> **DIRECTIONS**
Set down, word for word, the part of the moderation API text below from "The detected risk words, separated" to "information, see CustomizedHit.".
---- GIVEN PASSAGE
The detected risk words, separated by commas. This field is not returned for some labels.

CustomizedHit

JSONArray

[{"LibName":"...","Keywords":"..."}]

If the content matches an entry in a custom library, the Label is customized, and this field returns the library name and the matched keywords. For more information, see CustomizedHit.

RiskPositions

JSONArray

Information about the position of the detected risk words. For more information, see RiskPositions.

Table 4. CustomizedHit

Parameter

Type

Example

Description

LibName

String

Custom Library 1

The name of the custom library.

Keywords

String

Custom Keyword 1,Custom Keyword 2

The matched custom keywords, separated by commas.

Table 5. RiskPositions

Parameter

Type

Example

Description

RiskWord

String

AA

The detected risk word.

StartPos

Integer

10

The start position of the risk word in the text.

EndPos

Integer

12

The end position of the risk word in the text.

Table 6. Ext

Parameter

Type

Example

Description

LlmContent

Object

The raw detection result from the LLM. For more information, see LlmContent.

Table 7. LlmContent

Parameter

Type

Example

Description

OutputText

String

Suspected vulgar language

The raw detection result from the LLM-based text moderation model.

Examples

Request example:

{
    "Service": "ugc_moderation_byllm_pro",
    "ServiceParameters": {
        "content": "testing content",
        "dataId": "text0424****"
    }
}

Response examples:

  • System policy match:

{
    "Code": 200,
    "Data": {
        "Result": [
            {
                "Label": "political_entity",
                "Description": "Suspected political entity",
                "Confidence": 100.0,
                "RiskWords": "WordA,WordB",
                "RiskPositions": [
                    {
                        "EndPos": 14,
                        "RiskWord": "WordA",
                        "StartPos": 16
                    }
                ]
            },
            {
                "Label": "political_figure",
                "Description": "Suspected political figure",
                "Confidence": 100.0,
                "RiskWords": "WordB,WordC",
                "RiskPositions": [
                    {
                        "EndPos": 24,
                        "RiskWord": "WordC",
                        "StartPos": 26
                    }
                ]
            }
        ],
        "RiskLevel": "high",
        "DataId": "text0424****"
--------
---- PROVIDED INFORMATION
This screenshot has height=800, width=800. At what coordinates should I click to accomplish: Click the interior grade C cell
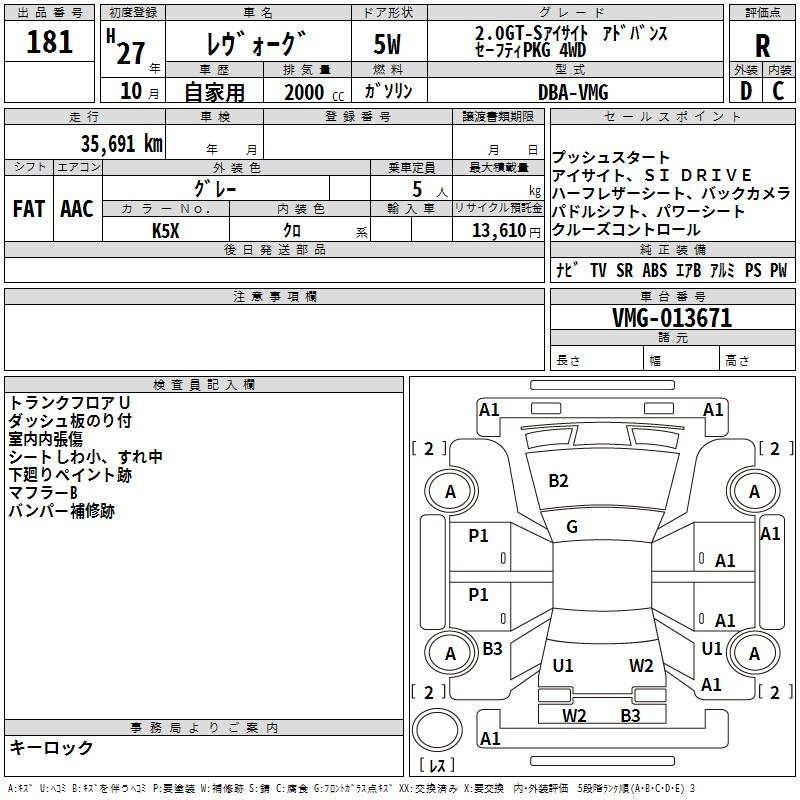[778, 91]
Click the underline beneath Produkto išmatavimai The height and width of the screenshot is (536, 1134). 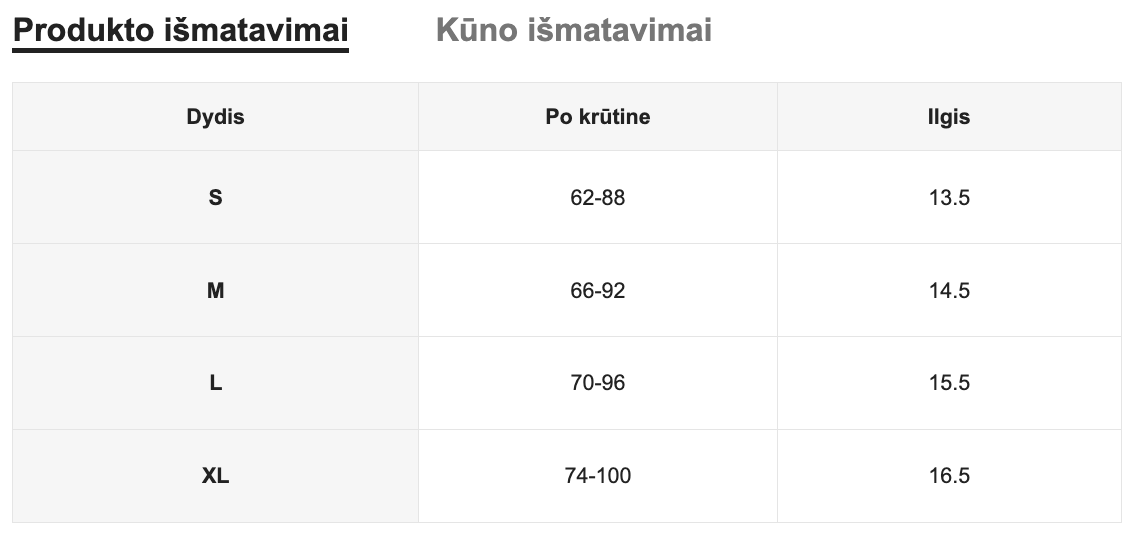(180, 50)
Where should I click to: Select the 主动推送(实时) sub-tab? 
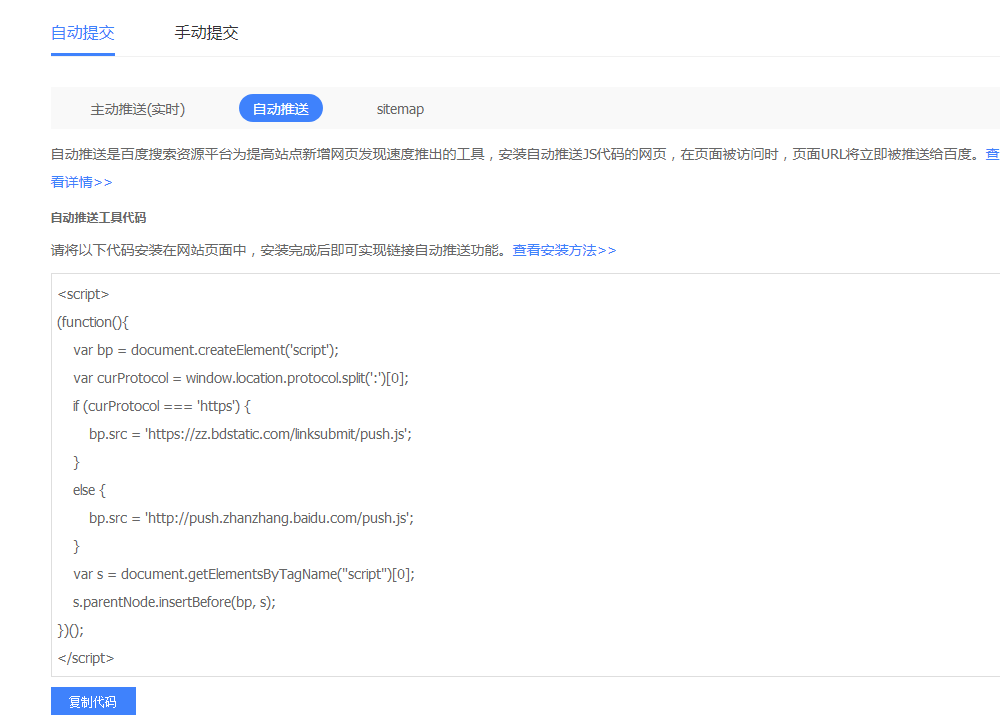coord(138,109)
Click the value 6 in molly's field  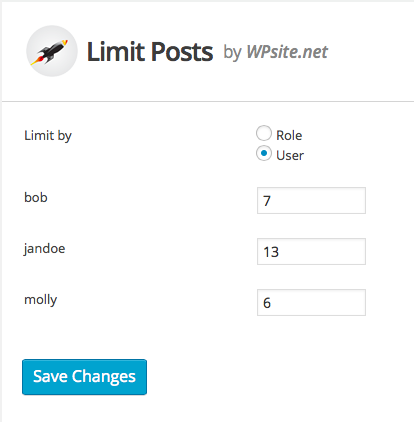tap(267, 303)
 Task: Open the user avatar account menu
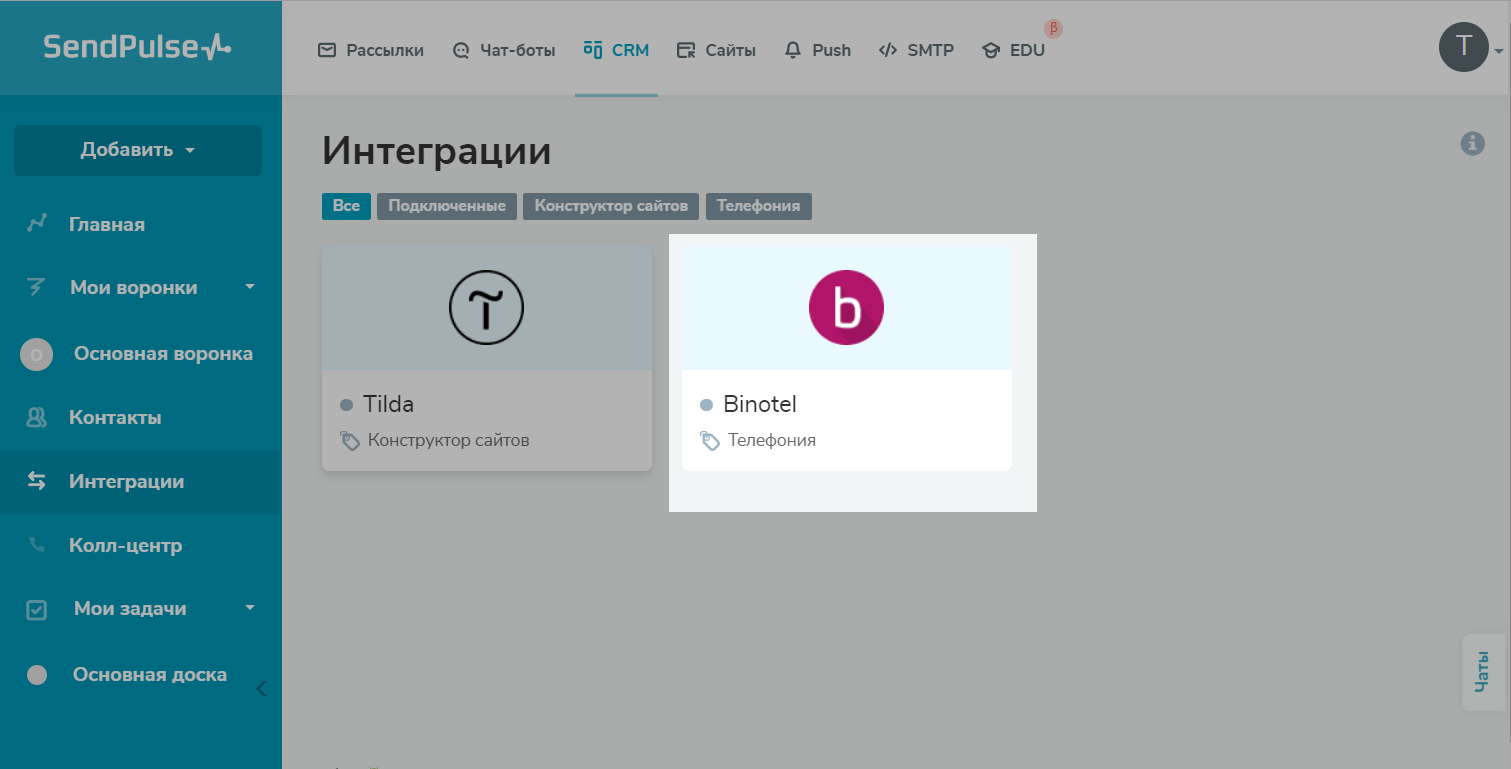pyautogui.click(x=1465, y=47)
--------
> **SOLUTION FOR THIS TASK**
The detected risk words, separated by commas. This field is not returned for some labels.

CustomizedHit

JSONArray

[{"LibName":"...","Keywords":"..."}]

If the content matches an entry in a custom library, the Label is customized, and this field returns the library name and the matched keywords. For more information, see CustomizedHit.